* LISTED ENTRIES:
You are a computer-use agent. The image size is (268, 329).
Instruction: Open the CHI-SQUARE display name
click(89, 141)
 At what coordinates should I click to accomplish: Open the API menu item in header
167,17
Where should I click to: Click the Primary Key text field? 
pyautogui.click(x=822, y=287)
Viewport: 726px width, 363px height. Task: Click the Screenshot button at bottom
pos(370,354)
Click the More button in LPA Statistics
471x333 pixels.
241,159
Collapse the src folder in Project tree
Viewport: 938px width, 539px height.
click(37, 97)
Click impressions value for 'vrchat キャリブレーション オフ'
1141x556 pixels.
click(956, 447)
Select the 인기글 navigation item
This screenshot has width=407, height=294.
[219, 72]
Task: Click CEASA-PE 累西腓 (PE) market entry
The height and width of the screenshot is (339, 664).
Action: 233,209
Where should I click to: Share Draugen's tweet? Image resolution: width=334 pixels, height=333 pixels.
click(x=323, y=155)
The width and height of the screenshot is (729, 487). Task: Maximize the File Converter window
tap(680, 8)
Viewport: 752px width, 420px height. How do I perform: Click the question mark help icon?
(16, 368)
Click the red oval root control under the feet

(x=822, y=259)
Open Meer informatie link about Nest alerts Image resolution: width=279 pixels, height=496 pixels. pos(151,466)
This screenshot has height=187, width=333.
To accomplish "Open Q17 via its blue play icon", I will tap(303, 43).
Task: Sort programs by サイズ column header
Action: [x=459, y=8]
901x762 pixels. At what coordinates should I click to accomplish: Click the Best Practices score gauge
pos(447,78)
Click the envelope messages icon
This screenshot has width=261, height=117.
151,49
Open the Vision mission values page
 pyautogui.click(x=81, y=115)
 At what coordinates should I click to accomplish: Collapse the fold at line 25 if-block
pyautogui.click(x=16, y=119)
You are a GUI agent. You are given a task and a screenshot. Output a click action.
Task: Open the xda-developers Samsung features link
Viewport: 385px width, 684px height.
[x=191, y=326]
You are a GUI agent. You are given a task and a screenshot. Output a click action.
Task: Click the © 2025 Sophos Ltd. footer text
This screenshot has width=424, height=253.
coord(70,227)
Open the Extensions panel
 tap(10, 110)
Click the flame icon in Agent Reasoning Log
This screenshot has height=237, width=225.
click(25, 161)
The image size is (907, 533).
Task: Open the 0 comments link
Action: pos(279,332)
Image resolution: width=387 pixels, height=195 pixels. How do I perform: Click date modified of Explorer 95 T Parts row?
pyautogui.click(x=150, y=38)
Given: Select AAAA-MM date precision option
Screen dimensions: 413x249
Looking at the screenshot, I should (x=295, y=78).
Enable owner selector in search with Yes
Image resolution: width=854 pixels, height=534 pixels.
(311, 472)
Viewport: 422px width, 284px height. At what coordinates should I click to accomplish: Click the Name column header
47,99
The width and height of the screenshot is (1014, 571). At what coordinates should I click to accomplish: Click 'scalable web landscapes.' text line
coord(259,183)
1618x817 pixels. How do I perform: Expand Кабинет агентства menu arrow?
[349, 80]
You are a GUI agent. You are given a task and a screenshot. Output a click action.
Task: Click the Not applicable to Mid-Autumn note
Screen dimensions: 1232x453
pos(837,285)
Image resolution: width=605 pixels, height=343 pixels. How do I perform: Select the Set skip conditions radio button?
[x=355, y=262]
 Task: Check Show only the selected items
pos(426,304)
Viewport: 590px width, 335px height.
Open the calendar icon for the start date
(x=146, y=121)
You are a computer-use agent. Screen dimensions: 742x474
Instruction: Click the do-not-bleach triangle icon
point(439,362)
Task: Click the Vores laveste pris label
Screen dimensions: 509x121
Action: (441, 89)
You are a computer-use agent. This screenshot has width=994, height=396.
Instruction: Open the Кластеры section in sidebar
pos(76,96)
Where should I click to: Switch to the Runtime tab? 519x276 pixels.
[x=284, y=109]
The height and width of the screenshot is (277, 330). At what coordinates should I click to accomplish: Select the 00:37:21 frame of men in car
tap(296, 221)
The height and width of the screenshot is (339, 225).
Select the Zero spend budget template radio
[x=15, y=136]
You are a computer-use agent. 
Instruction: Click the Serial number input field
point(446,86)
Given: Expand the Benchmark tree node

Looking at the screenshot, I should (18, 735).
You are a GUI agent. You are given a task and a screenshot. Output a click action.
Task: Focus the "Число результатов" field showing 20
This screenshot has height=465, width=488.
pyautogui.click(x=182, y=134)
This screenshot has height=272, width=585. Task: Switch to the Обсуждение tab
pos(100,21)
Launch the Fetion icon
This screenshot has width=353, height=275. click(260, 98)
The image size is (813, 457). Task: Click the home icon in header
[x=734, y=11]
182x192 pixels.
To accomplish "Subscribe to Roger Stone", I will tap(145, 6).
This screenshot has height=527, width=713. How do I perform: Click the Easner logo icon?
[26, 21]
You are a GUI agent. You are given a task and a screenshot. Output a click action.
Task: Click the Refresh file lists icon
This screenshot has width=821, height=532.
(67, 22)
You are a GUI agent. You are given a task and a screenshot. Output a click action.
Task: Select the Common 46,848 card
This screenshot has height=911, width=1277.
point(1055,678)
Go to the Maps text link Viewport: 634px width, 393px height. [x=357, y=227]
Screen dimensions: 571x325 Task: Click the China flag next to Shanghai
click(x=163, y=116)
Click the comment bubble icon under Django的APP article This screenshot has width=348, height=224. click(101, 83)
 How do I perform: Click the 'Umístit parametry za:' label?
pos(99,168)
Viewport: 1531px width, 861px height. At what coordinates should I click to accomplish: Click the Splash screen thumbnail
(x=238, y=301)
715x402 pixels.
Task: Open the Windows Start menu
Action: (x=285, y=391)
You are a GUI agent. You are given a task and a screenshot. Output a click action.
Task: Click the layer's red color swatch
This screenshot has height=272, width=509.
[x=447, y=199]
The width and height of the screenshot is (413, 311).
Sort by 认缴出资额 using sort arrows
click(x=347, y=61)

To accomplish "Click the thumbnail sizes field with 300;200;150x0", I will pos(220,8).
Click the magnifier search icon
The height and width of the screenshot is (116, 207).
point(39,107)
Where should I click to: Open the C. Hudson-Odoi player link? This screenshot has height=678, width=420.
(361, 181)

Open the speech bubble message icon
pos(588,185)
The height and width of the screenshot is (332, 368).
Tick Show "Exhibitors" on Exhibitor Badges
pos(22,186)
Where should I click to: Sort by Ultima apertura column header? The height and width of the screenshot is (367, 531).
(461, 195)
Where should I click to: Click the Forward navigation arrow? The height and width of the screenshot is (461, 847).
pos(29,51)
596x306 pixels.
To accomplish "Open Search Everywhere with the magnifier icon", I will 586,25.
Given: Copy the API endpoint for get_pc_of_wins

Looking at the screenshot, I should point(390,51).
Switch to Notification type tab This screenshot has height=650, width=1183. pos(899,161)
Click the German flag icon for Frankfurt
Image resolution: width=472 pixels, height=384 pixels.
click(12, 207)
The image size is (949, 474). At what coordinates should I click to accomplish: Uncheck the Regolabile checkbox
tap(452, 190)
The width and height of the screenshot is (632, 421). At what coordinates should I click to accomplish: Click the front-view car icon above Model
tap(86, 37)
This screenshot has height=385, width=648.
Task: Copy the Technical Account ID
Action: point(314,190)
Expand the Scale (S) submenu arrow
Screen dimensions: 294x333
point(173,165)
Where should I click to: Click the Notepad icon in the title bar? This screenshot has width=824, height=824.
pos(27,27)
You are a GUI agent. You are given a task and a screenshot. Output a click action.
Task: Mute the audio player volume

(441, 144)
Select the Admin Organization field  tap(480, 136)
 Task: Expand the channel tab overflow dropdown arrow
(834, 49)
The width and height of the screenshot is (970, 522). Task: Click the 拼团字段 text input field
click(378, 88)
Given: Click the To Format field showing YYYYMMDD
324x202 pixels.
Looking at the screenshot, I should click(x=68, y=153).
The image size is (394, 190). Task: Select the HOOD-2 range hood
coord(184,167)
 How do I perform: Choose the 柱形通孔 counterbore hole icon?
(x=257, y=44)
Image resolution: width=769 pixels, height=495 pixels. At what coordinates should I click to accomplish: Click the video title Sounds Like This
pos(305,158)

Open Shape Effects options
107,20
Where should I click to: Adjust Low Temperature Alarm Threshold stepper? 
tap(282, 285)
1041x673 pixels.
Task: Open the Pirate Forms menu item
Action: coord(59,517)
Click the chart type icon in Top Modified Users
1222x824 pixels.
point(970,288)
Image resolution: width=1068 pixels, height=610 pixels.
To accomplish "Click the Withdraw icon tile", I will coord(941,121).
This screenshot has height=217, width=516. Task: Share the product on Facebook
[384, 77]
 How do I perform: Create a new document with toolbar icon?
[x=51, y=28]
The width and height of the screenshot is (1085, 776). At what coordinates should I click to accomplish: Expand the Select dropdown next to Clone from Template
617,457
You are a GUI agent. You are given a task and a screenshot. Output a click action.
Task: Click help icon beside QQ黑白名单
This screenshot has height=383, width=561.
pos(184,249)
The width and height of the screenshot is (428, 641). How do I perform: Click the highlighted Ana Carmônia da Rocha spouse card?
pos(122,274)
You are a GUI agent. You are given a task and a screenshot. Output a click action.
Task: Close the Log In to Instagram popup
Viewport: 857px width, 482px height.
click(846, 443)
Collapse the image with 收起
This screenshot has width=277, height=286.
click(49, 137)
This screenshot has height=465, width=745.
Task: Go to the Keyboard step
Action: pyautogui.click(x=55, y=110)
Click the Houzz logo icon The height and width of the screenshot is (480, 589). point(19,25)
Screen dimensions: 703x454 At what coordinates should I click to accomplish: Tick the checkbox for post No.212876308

* EXERCISE DETAILS:
The required answer is a single number: the count of lines in the entries that hold the string "computer".

* EXERCISE OUTPUT:
4